Journal of Endocrinology - Tập 166 Số 1 - Trang 183-194 - 2000
R. E. Kramer1, T V Robinson2, E. G. Schneider2, Thomas G. Smith3,4
1Department of Pharmacology and Toxicology, University of Mississippi Medical Center, Jackson, Mississippi 39216, USA. [email protected]
2Department of Physiology and Biophysics, University of Tennessee, Memphis, Tennessee 38163 USA
3Department of Pharmacology and Toxicology, University of Mississippi Medical Center, 2500 North State Street, Jackson, Mississippi 39216-4505, USA
4Department of Pharmacology and Toxicology, University of Mississippi Medical Center, Jackson, Mississippi 39216, USA

Tóm tắt

Disturbances in acid-base balance in vivo are associated with changes in plasma aldosterone concentration, and in vitro changes in extracellular pH (pH(o)) influence the secretion of aldosterone by adrenocortical tissue or glomerulosa cells.
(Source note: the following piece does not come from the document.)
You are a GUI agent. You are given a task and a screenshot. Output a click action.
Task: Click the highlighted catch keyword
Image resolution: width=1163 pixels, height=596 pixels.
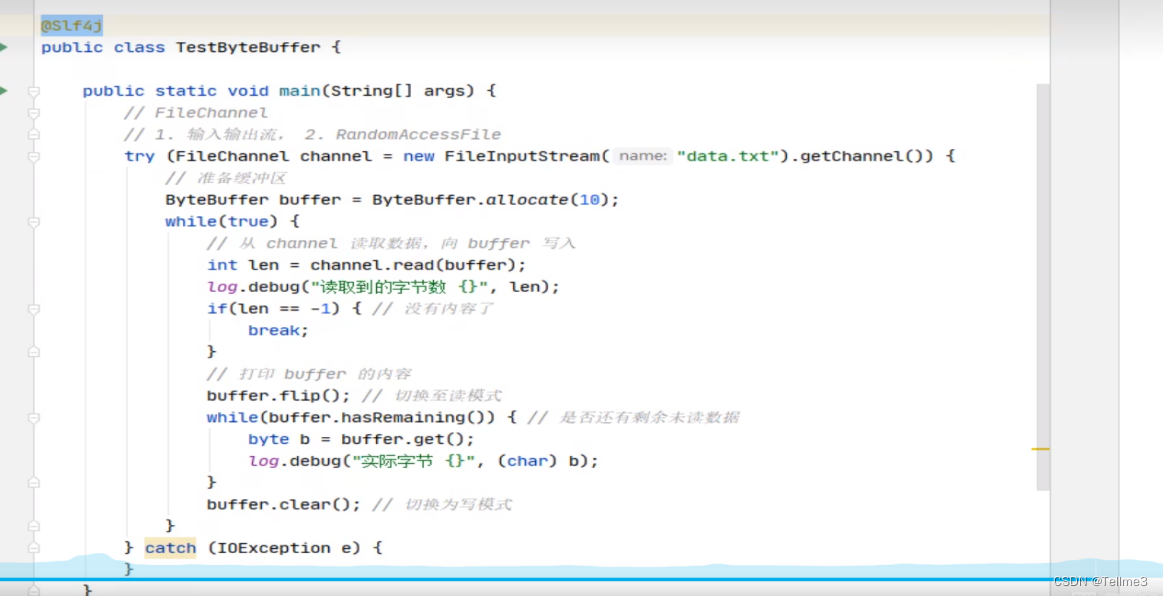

There is considerable disparity, however, as to the direction of the effect. Furthermore, the mechanisms by which pH(o) independently affects aldosterone secretion or interacts with other secretagogues are not defined. Thus, bovine glomerulosa cells maintained in primary monolayer culture were used to examine the direct effects of pH(o) on cytosolic free calcium concentration ([Ca(2+)](i))( )and aldosterone secretion under basal and angiotensin II (AngII)-stimulated conditions. pH(o) was varied from 7.0 to 7.8 (corresponding inversely to changes in extracellular H(+) concentration from 16 nM to 100 nM). Whereas an elevation of pH(o) from 7.4 to 7.8 had no consistent effect, reductions of pH(o) from 7.4 to 7.2 or 7.0 caused proportionate increases in aldosterone secretion that were accompanied by increases in transmembrane Ca(2+) fluxes and [Ca(2+)](i). These effects were abolished by removal of extracellular Ca(2+). A decrease in pH(o) from 7.4 to 7.0 also enhanced AngII-stimulated aldosterone secretion. This effect was more pronounced at low concentrations of AngII and was manifested as an increase in the magnitude of the secretory response with no effect on potency. In contrast to its effect on AngII-stimulated aldosterone secretion, a reduction of pH(o) from 7.4 to 7.0 inhibited the Ca(2+) signal elicited by low concentrations (</=1x10(-10) M) of AngII, but did not affect the increase in [Ca(2+)](i) caused by a maximal concentration (1x10(-8) M) of AngII. These data suggest that pH(o) (i.e. H(+)) has multiple effects on aldosterone secretion. It independently increases aldosterone secretion through a mechanism involving Ca(2+) influx and an increase in [Ca(2+)](i). Also, it modulates the action of AngII by both decreasing the magnitude of the AngII-stimulated Ca(2+) signal and increasing the sensitivity of a more distal site to intracellular Ca(2+). The latter action appears to be a more important determinant in the effects of pH(o) on AngII-stimulated aldosterone secretion.